El ataque ruso a Ucrania también es digital, pero ¿cuánto exactamente?

Esta pieza es parte de uno de los envíos del boletín semanal de Tecnología, que se manda cada viernes. Si quiere apuntarse para recibirlo, puede hacerlo en este enlace.

Rusia agredió a Ucrania con bombas y misiles ayer 24 de febrero. Llevábamos semanas pendientes de si iba a ocurrir o no. Uno de los asuntos recurrentes todos estos días ha sido la presunta guerra digital: cómo iba ser, qué peligros nuevos iba a añadir.

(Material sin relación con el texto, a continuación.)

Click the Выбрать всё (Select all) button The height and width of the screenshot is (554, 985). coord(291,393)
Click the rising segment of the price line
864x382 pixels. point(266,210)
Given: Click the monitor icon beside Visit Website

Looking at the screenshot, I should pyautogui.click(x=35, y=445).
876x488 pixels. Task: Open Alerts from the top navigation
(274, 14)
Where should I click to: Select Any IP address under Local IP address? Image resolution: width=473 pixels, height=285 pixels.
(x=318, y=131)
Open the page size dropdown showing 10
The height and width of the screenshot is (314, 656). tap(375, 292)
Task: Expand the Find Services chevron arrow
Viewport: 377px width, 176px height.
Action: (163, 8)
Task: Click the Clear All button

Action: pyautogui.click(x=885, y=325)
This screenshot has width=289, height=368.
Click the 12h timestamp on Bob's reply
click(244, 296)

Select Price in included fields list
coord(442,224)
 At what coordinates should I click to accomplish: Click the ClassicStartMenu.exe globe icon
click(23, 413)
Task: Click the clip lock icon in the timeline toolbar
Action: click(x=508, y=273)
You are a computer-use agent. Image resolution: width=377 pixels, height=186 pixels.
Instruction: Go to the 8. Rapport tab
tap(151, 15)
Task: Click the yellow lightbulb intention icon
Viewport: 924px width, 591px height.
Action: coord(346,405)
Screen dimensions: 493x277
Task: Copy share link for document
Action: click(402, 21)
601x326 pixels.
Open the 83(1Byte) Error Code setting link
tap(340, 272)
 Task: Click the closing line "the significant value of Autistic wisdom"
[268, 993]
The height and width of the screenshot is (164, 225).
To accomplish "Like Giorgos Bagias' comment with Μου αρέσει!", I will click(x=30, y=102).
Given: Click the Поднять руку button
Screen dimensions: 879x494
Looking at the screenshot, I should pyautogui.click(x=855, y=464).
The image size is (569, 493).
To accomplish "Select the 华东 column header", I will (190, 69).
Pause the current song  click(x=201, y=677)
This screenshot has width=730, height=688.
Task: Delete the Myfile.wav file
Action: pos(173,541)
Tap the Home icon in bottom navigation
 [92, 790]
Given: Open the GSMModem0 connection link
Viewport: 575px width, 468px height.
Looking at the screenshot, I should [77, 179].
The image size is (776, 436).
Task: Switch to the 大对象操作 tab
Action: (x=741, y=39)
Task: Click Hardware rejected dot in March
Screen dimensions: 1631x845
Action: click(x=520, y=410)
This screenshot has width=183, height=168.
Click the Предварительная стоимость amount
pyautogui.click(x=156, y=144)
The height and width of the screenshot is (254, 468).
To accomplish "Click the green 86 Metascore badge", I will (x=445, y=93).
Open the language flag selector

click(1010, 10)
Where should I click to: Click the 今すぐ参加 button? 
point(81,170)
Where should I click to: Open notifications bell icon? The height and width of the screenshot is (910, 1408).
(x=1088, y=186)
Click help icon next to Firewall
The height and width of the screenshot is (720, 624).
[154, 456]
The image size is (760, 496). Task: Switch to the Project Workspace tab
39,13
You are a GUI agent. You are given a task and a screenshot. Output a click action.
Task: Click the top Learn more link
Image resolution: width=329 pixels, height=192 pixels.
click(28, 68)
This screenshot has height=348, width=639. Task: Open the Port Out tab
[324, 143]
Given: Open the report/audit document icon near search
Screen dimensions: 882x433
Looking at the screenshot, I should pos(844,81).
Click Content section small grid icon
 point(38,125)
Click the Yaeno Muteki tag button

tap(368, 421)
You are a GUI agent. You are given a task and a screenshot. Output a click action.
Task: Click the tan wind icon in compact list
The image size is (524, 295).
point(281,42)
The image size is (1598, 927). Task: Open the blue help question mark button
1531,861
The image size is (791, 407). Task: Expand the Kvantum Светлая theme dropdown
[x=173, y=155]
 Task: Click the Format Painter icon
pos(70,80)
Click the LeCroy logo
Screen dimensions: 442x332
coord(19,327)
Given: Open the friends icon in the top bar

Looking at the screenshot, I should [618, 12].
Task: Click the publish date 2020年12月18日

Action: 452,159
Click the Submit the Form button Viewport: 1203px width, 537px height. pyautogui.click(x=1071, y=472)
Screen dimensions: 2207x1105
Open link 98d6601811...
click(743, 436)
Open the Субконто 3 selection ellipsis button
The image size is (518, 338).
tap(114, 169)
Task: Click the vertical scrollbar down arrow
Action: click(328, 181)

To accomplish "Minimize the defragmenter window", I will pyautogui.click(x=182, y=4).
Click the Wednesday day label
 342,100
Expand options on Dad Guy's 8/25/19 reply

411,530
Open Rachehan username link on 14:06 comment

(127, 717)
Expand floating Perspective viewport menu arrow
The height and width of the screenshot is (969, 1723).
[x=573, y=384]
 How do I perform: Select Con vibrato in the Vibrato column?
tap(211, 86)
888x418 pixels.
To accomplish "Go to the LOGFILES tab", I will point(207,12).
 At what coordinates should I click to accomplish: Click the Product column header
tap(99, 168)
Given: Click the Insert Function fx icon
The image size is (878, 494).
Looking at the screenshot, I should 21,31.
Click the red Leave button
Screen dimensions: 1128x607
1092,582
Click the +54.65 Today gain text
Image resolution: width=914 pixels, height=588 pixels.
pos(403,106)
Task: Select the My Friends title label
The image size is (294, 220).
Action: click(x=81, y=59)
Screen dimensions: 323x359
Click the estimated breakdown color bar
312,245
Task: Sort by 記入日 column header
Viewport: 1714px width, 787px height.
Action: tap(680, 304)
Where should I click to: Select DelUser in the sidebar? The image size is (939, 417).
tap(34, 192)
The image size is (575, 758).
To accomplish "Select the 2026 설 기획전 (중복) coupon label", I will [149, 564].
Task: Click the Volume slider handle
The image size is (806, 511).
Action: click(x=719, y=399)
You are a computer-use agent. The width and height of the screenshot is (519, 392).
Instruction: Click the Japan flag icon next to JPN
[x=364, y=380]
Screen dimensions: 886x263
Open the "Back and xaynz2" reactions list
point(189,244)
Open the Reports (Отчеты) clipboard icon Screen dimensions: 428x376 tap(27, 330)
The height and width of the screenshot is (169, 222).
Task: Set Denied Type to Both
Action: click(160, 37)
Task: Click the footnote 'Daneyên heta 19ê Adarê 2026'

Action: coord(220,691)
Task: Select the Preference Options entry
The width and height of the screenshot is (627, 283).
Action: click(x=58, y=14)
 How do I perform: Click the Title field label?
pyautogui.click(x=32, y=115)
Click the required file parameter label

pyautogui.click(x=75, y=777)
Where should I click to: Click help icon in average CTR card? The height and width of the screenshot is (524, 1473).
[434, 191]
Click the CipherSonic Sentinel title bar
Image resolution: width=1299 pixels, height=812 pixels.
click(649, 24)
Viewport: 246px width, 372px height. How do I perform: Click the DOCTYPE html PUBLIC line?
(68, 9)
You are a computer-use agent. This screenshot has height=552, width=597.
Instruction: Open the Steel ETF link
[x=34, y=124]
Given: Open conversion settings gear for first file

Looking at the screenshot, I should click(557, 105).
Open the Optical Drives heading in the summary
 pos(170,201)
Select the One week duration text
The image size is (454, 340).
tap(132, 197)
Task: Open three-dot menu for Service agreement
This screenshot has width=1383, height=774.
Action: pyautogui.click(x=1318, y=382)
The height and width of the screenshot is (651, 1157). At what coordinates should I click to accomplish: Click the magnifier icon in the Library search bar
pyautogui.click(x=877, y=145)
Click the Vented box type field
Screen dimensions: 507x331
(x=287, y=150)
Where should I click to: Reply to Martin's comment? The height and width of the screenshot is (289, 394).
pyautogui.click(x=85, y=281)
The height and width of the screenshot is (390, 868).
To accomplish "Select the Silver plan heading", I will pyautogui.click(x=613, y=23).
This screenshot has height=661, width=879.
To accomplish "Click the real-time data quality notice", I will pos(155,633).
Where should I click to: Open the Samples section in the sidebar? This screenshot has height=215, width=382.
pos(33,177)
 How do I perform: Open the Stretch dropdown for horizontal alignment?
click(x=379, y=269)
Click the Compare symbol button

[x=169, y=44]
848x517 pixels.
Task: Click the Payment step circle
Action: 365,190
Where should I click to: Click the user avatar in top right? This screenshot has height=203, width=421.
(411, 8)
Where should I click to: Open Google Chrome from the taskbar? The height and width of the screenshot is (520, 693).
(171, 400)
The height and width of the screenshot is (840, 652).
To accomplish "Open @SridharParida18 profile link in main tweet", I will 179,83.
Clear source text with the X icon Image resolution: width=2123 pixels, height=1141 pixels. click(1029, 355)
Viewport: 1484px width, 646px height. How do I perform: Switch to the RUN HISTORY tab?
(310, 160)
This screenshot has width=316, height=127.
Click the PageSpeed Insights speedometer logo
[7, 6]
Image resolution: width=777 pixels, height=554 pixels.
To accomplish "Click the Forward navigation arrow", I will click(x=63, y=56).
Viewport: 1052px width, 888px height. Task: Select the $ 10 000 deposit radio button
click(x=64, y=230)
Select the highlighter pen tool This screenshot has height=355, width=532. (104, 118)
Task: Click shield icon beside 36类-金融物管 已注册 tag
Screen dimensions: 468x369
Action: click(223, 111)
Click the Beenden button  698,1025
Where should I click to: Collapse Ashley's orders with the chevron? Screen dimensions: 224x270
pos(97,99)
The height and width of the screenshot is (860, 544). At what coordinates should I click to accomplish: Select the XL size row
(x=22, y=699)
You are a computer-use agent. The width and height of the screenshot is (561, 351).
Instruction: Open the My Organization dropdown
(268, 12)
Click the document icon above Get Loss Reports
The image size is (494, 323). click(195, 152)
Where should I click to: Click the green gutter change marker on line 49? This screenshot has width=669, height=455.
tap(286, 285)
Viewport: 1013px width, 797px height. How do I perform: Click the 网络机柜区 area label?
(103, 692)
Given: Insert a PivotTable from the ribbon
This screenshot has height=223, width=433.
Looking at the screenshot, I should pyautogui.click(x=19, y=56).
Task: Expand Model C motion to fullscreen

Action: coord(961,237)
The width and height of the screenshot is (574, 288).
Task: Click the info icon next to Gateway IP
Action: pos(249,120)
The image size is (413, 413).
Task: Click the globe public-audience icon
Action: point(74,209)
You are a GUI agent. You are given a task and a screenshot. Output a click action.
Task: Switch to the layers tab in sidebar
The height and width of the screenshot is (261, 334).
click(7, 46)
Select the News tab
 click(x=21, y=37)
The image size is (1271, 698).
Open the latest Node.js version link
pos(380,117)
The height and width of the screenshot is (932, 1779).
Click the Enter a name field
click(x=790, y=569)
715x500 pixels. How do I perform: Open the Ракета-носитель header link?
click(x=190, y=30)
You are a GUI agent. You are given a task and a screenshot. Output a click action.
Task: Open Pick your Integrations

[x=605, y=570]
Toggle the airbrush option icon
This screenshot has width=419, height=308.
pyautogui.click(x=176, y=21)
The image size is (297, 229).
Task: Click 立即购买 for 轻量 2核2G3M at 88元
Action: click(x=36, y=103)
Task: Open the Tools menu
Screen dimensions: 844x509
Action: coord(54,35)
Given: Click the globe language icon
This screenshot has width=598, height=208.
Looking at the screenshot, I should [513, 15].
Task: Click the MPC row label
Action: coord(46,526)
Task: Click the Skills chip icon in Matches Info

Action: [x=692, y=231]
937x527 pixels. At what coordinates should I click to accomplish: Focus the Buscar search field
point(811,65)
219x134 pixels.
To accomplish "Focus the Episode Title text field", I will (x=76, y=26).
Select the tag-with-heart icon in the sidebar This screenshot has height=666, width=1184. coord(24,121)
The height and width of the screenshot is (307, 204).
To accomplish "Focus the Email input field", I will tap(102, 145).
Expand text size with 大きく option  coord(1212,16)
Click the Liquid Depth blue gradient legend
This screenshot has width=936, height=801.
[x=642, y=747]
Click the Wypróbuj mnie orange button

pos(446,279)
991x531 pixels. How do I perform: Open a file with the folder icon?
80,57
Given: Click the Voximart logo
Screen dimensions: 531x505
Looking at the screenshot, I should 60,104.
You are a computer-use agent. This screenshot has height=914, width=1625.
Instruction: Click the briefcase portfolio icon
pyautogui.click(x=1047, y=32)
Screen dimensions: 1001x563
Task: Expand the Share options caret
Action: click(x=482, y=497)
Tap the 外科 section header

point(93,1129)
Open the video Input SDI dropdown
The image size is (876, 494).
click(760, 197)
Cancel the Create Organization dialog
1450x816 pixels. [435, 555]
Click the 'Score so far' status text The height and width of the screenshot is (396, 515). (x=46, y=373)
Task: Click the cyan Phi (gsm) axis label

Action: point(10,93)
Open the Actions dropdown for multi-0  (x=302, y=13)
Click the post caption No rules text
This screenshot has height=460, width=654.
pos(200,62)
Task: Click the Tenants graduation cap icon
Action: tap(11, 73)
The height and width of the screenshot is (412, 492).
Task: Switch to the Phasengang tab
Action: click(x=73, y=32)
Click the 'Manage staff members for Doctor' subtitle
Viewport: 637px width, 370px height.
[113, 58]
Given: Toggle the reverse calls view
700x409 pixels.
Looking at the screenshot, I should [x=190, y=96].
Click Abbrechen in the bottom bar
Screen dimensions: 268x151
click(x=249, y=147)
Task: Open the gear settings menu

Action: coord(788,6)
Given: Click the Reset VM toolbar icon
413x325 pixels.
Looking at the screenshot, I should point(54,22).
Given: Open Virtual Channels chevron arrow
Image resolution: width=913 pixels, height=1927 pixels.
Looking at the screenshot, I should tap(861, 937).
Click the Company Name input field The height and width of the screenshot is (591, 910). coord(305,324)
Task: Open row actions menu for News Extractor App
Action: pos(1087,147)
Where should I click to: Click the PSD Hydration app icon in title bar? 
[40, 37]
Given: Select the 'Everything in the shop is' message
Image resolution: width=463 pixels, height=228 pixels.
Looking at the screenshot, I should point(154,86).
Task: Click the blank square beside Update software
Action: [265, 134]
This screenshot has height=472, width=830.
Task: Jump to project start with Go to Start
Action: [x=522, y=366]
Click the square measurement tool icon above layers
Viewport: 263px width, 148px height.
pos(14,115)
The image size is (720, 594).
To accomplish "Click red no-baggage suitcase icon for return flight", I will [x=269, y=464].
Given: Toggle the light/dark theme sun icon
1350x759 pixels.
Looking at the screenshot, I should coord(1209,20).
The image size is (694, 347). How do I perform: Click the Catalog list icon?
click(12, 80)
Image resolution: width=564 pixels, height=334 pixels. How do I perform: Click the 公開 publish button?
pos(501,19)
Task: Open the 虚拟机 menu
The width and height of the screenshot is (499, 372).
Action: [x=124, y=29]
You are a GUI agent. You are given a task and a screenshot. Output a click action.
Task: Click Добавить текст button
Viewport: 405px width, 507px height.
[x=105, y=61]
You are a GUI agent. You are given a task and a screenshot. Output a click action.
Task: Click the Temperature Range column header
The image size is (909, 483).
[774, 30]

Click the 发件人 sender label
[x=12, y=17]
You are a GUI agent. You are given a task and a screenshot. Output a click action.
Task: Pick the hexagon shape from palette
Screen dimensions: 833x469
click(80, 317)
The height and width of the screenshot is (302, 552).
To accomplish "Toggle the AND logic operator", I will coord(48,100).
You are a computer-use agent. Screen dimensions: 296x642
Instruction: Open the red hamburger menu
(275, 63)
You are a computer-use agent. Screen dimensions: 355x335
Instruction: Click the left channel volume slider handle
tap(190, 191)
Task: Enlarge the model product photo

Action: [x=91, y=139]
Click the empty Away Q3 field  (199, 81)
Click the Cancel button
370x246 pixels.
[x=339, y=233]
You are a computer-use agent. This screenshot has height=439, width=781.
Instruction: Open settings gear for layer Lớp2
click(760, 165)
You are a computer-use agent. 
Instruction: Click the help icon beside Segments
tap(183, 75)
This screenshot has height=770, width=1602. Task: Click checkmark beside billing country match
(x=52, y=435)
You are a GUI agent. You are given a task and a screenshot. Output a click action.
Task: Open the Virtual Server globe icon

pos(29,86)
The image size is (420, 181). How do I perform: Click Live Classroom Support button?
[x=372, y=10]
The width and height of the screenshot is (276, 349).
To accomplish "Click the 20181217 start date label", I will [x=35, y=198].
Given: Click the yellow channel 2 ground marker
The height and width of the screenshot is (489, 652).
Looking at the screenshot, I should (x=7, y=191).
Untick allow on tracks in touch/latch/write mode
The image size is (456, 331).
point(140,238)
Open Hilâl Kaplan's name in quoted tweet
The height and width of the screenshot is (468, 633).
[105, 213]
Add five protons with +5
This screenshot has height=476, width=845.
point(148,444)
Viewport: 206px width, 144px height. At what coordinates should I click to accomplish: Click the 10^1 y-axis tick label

Hay que distinguir primero dos campos. La guerra digital se juega en dos frentes: desinformación y ciberataques. Primero, la desinformación:

• Ante todo hay que entender nuestra época. El tuit destacado de “Rusia ha invadido Ucrania” de la cuenta oficial @ukraine lleva, en el momento de escribir esta pieza, 13.000 retuits. Un par de horas antes la misma cuenta había tuiteado este meme: sumaba 250.000 retuits, casi 20 veces más. Debajo del tuit había una advertencia: “Esto no es un meme, sino nuestra y vuestra realidad ahora mismo”. En días así, un meme vale tanto como mil imágenes y declaraciones. Es increíble el poder del nazismo para seguir marcando el discurso de los líderes de Ucrania y Rusia.

• La información en la era digital tiene un problema y una ventaja. Lo peor es que son el mismo: todos podemos tener un altavoz similar en las redes. Si no es en Twitter, Facebook o YouTube puede serlo en Reddit o Telegram. Desde redes menores o canales ocultos puede ir colándose hasta redes más masivas y en lenguas distintas. Eso permite que todo este entramado de logos, siglas y canales sean un altavoz presuntamente legítimo de la inteligencia rusa. Quien quiera creer al presidente Putin lo tiene facilísimo. Solo necesita acudir a sus fuentes de información sesgada. Este cuadro está actualizado a febrero de 2022. (Hay uno en español: Diario Octubre).

• Ese es el problema y la ventaja es la misma. Hay más ojos sobre el terreno. Kiko Llaneras lo explicaba en su artículo para esta misma sección de ayer: TikTok de repente se ha convertido en una valiosa fuente de información. TikTok lo es ahora porque es la rede de moda; antes lo fueron YouTube, Facebook o Instagram. Su validez efectiva, sin embargo, depende de que haya gente detrás viendo esos vídeos y comprobando que sean verdad. Son la comunidad de inteligencia de fuentes abiertas, que lidera desde hace unos años Bellingcat, una fundación sin ánimo de lucro basada en Holanda y que se ha enfrentado a Putin en casos como el del opositor Alexei Navalni o el avión de Malaysia Airlines derribado en Ucrania en 2014.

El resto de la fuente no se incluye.